When looking for a new laptop I primarily wanted something at a price of around $1,000, a 17” or greater screen, and a powerful processor and graphics card capable of handling just about anything I threw at it. I already had a smaller laptop I used all over my apartment for various tasks, but it was severely underpowered and unimpressive when running games and sometimes even displaying full-screen video. This laptop wouldn’t completely replace my smaller laptop, just compliment it with more power in exchange for less portability.
While there were a number of manufacturers that had laptops which could potentially satisfy my requirements, very few of those manufacturers had fully customizable laptop choices. Many manufacturers have a “CUSTOMIZE” button next to their various models of laptops on their website, but usually few real choices await the potential buyer (getting to pick a version of Windows 7 does not count as customizing a laptop). I still looked at just about every manufacturer I could imagine, and in the end chose the dv7tqe because it offered everything I was looking for, and then some, at the most competitive price.
Here are the specifications of my dv7tqe as ordered:
Display: 17.3-inch diagonal Full HD Anti-glare LED-backlit Display (1920 x 1080)

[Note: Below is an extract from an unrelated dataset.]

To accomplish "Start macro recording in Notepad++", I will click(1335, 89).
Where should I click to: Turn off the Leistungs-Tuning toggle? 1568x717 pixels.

Processor: Intel i7-2670QM (2.2 Ghz, 6MB l3 Cache) with Turbo Boost up to 3.1 Ghz
OS: Genuine Windows 7 Home Premium 64-bit
Graphics Card: 2GB Radeon HD 6770M GDDR5
Memory: 8GB DDR3 (2 Dimm)
Storage: 750GB 7200RPM Hard Drive
Battery: 6 Cell Lithium Ion Battery
Optical Drive: Combination Blue-ray Player & SuperMulti DVD Burner
Ports: 2 USB 2.0, 2 USB 3.0, Ethernet, VGA, HDMI, Microphone, 2 Headphone
Dimensions: 16.38" (W) x 10.83" (D) x 1.24" (min H) / 1.42” (max H)
Weight: 6.72 lbs
Color: Dark Umber
Multimedia Inputs: HP TrueVision HD Webcam with Integrated Microphone; Fingerprint Reader
Wireless: Intel 802.11 b/g/n WLAN and Bluetooth
A few comments regarding my build out and the options HP had available. First, as I wanted the best possible graphics and gaming performance, the extra $150 for the 1080p screen over the stock 900p screen was a must buy. What would be the point of a giant screen if you couldn’t back it up with great resolution? Second, while processor upgrades were available for $150 to $350, the potential gains seemed pretty insignificant. A few tenths of a GHz when you’re already pushing into the 3’s in turbo mode just wasn’t worth it to me. Third, taking the 2GB option over the 1GB option on the video card was probably a waste, even at only an additional cost of $50 more. Most reliable sources will tell you that 2GB will offer no performance increase over 1GB for this level of graphics card (or possibly most any level of graphics card). Fourth, you can probably skip the 7200RPM drive if you’re planning on installing a Solid State Drive (SSD) yourself. More on that later.